This project demonstrates how to secure microservices in a .NET environment using OAuth2, OpenID Connect, and Ocelot API Gateway.
The system is composed of four microservices, working together to authenticate users, authorize API requests, and manage secure communication across services:
-
Movies.Client (MVC Application): An interactive ASP.NET Core MVC client that authenticates users through OpenID Connect via the IdentityServer microservice. The client sends credentials to IdentityServer, receives a JWT token in response, and uses the bearer token to access secured APIs through the Ocelot API Gateway.
-
Movies.API: A secured ASP.NET Core Web API that performs CRUD operations on movie records using Entity Framework Core with an in-memory relational database.

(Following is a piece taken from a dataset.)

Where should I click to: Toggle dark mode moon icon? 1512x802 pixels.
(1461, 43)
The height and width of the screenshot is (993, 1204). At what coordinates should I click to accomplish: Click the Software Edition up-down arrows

API resources are protected using OAuth2 with JWT tokens issued by IdentityServer.
-
IdentityServer: A standalone centralized Authentication Server and Identity Provider implemented using Duende.IdentityServer Library. It supports OpenID Connect for authentication and OAuth2 for authorization, enabling secure login flows and token-based access control across applications and APIs.
-
Ocelot API Gateway: A lightweight API Gateway that acts as a reverse proxy. After the Movies.Client obtains a JWT token, it sends API requests through Ocelot, which forwards them internally to Movies.API. Ocelot handles token presentation and validation via IdentityServer during the authorization pipeline, ensuring only authorized requests are processed.